§ **TEXT**
There are four selection/working modes: points, polygons, or inclusive/exclusive rectangular volumes. When you're in point- or poly-select mode, the first click/drag selects entities under the mouse, and subsequent clicks/drags de-select entities. Modeler remembers what's selected, so that if you select some points, go work in poly mode, and then return to point mode, the points remain selected. Also, a Statistics dialog gives you an unprecedented choice of different ways of selecting points/polygons.
The Objects panel lets you create boxes, spheres and discs, type 2D text, and draw shapes freehand and point by point. One of the nice things about LightWave is that both component programs support polygons with any number of sides, which helps keep the total polygon count down. If you're creating objects for another program, or are worried about creating non-planar faces, you can force Modeler to create objects with triangles only. You can send objects to and from Layout, and can invoke Layout from a button in the Modeler interface (and vice-versa).
NURBS is a sophisticated spline-based modeling technique found primarily in high-end software. Modeler has a limited NURBS implementation called MetaNURBS. It's a classic example of why it's important to RYFM, because the function isn't available from any program menu-it can be accessed only by pressing the Tab key. In fact, the term itself is not even on Modeler's unassuming online Help function--the Edit Keyboard Mapping dialog invoked by pressing F1--where it's described as "Toggle Faces/Patches."

§ **DATASET**
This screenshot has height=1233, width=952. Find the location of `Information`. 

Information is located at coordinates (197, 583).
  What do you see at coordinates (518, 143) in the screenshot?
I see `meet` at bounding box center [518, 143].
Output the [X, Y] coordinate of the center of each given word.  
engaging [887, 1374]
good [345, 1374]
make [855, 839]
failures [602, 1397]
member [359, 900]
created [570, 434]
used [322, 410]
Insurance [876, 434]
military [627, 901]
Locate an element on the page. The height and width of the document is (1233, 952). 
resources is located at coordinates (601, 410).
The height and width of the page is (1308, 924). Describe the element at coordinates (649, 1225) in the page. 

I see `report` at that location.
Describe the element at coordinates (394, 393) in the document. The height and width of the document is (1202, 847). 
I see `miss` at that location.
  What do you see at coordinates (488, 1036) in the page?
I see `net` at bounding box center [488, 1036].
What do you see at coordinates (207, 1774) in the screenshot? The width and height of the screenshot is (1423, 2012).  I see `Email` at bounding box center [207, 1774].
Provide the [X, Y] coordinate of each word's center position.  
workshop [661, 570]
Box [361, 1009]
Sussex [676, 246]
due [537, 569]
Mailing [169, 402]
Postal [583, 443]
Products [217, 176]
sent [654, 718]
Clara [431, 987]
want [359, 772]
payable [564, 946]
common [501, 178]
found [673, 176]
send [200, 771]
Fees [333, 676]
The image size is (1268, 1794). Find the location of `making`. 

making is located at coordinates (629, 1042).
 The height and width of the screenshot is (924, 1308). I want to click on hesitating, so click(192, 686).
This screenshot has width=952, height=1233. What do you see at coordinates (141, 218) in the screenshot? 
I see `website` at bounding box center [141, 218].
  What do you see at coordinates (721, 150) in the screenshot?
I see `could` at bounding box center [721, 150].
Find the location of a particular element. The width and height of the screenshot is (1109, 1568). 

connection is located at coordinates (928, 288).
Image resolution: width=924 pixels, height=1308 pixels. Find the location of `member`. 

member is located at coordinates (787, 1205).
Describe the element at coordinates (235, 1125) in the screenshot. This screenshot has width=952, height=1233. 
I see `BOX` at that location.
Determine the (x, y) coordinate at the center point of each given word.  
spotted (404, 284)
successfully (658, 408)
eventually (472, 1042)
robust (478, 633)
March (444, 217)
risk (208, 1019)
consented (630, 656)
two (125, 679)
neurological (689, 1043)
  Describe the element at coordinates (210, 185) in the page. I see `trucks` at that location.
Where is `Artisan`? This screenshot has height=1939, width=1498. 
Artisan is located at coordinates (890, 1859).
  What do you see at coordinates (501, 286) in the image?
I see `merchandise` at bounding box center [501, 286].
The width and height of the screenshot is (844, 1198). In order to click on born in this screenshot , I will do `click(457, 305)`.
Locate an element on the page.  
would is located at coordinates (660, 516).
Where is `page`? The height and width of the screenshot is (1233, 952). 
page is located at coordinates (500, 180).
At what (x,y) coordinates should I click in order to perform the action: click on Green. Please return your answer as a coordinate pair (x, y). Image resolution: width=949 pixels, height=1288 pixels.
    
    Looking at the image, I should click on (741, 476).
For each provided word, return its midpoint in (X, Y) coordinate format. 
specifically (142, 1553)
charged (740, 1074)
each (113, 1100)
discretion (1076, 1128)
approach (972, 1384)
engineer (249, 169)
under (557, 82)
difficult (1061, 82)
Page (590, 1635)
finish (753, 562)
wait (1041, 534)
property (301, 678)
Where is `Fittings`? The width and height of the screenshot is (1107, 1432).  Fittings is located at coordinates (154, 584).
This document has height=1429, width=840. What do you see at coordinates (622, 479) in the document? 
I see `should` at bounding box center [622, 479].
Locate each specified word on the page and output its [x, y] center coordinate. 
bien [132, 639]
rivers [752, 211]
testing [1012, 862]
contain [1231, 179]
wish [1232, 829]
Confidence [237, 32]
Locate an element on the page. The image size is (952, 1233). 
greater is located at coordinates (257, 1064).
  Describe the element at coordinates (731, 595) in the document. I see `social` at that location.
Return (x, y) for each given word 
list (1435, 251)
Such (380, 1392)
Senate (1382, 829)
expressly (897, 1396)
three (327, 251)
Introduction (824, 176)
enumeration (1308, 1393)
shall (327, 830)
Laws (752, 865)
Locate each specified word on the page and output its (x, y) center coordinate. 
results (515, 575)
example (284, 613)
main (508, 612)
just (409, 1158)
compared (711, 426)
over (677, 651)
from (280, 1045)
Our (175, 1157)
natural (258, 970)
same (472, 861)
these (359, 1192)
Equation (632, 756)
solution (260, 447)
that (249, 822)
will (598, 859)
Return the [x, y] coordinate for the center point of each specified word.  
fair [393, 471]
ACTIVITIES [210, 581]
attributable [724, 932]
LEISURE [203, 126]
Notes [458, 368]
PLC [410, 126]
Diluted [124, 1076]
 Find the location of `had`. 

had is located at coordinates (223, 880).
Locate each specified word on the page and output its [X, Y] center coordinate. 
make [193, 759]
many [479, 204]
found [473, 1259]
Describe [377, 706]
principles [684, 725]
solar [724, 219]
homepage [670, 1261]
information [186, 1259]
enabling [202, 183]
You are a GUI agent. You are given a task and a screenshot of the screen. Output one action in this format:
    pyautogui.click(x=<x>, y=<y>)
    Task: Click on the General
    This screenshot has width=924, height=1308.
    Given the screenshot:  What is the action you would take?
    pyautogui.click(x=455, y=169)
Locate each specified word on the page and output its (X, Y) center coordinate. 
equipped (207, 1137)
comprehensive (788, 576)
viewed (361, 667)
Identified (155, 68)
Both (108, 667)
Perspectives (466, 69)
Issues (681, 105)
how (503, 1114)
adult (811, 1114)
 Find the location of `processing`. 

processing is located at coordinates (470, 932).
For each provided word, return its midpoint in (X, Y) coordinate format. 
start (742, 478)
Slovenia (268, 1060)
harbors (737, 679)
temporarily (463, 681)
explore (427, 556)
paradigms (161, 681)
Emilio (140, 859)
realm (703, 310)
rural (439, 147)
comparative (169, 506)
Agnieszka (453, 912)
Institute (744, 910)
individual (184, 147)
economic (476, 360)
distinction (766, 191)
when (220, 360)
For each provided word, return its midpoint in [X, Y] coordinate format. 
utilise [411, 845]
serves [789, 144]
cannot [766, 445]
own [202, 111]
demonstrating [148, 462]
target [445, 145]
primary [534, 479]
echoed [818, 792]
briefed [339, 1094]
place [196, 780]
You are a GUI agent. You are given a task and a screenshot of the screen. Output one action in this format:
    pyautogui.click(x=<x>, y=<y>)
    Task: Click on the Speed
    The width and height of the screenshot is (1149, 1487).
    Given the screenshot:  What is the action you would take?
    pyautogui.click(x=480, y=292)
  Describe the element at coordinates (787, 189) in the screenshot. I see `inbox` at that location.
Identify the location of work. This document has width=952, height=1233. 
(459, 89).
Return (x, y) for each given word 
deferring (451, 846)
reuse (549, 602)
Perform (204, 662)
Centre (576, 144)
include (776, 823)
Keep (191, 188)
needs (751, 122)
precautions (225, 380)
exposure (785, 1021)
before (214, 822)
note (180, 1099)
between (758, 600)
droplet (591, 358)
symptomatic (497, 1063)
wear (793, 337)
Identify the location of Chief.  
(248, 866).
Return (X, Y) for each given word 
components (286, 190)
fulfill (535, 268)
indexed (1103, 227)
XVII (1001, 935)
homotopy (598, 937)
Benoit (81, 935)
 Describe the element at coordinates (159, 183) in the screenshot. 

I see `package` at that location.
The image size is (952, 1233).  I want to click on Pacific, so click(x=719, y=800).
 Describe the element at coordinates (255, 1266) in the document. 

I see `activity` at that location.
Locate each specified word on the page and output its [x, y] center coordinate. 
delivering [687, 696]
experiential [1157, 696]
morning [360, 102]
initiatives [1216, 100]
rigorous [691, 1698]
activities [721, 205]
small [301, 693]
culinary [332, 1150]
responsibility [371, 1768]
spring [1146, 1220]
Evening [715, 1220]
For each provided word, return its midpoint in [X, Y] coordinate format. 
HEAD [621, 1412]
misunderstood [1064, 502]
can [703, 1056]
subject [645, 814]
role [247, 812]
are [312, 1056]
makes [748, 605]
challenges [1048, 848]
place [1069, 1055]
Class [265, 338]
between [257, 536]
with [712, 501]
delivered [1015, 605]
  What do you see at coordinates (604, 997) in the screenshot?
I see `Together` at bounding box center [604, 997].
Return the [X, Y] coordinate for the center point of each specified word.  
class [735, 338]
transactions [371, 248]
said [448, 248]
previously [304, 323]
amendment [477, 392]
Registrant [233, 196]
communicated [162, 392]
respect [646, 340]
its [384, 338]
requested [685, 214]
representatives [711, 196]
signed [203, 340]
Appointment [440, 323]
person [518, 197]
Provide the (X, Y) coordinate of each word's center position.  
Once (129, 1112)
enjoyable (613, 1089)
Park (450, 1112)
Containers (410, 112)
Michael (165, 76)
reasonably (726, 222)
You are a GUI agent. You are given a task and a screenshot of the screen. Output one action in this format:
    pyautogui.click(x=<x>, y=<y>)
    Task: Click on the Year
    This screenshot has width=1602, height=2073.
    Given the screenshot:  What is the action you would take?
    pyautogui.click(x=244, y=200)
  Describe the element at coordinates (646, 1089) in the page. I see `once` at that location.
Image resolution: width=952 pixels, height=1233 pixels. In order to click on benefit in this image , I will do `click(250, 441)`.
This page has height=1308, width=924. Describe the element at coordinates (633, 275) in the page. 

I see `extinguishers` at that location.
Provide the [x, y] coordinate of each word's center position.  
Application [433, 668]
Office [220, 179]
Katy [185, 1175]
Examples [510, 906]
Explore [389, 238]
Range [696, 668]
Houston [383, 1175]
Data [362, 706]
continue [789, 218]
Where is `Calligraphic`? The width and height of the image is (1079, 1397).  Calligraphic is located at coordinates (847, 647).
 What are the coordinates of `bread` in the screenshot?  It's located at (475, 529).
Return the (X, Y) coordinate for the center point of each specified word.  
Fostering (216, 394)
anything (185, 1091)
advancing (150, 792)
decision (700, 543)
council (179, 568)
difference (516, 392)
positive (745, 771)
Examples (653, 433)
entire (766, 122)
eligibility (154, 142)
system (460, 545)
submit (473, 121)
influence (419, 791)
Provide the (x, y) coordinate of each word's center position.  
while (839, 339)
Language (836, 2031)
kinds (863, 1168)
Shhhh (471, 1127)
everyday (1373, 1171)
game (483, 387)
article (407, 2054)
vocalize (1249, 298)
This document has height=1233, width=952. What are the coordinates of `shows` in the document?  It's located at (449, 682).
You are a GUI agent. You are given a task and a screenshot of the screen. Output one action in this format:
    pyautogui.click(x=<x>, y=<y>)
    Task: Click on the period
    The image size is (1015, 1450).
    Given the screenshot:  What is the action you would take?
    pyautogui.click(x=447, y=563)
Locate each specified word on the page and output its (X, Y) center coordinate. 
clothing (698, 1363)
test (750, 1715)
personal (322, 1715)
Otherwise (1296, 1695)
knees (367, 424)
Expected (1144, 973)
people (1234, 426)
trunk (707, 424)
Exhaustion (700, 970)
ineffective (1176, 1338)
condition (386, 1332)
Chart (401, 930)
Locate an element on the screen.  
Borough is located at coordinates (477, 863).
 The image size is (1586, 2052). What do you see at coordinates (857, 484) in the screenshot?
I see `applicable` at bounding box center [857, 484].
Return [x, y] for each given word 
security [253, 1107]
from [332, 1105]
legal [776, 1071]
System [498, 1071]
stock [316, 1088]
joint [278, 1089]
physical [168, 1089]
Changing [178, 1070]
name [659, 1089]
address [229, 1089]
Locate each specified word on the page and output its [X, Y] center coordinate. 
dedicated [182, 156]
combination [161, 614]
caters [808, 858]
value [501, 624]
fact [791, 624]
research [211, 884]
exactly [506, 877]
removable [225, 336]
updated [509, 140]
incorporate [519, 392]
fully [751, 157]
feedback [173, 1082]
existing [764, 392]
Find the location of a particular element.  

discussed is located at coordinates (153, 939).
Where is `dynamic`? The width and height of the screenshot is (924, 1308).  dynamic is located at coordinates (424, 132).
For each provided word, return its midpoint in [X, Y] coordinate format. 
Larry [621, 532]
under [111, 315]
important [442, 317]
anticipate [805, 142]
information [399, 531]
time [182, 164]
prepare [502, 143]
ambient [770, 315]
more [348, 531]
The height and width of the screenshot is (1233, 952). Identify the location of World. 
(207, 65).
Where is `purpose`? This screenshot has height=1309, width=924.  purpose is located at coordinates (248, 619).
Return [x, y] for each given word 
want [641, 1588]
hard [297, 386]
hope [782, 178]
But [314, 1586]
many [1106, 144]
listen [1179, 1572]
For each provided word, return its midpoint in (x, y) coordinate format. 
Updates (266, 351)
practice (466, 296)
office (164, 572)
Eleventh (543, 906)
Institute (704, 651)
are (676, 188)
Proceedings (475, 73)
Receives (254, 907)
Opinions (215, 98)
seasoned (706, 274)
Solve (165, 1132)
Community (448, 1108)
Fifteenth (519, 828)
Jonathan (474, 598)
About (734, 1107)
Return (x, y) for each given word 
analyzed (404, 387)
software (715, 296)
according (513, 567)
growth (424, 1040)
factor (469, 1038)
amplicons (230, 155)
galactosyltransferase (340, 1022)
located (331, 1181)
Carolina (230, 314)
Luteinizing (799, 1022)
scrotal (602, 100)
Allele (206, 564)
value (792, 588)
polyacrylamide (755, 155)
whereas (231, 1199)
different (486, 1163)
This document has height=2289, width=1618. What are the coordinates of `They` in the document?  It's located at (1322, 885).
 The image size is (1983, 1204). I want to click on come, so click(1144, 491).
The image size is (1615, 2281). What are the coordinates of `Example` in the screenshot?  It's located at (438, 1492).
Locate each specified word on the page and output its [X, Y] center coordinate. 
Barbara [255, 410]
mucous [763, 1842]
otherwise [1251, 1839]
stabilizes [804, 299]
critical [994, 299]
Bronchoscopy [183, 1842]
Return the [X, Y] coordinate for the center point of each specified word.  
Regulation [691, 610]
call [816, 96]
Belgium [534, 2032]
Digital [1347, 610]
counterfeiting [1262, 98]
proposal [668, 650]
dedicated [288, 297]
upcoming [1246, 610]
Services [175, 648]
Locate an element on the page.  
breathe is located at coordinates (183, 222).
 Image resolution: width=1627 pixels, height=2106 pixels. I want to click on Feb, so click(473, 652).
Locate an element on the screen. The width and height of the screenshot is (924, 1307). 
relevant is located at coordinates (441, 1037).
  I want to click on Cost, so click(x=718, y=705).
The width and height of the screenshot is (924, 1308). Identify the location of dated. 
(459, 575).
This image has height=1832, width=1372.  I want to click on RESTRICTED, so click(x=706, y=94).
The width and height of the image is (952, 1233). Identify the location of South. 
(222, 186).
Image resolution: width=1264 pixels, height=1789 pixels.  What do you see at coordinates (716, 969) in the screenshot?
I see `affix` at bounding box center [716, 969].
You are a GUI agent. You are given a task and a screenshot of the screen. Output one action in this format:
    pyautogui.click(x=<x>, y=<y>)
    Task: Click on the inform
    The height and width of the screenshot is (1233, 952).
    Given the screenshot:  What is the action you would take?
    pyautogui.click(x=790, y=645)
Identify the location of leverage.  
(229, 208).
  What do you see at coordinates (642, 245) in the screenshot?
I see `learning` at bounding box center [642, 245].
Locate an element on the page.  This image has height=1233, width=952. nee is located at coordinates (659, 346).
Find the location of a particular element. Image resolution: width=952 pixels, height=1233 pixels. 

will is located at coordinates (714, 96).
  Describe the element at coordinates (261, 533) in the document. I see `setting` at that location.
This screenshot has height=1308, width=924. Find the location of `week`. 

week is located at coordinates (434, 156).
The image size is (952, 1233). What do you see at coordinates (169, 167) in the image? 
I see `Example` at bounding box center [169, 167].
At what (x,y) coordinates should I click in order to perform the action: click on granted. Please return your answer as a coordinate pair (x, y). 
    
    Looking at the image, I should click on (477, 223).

§ **PROBLEM TO SOLVE**
According to the text on LightWave Modeler, how can MetaNURBS be accessed?

§ **SOLUTION TO THIS TASK**
Only by pressing the Tab key.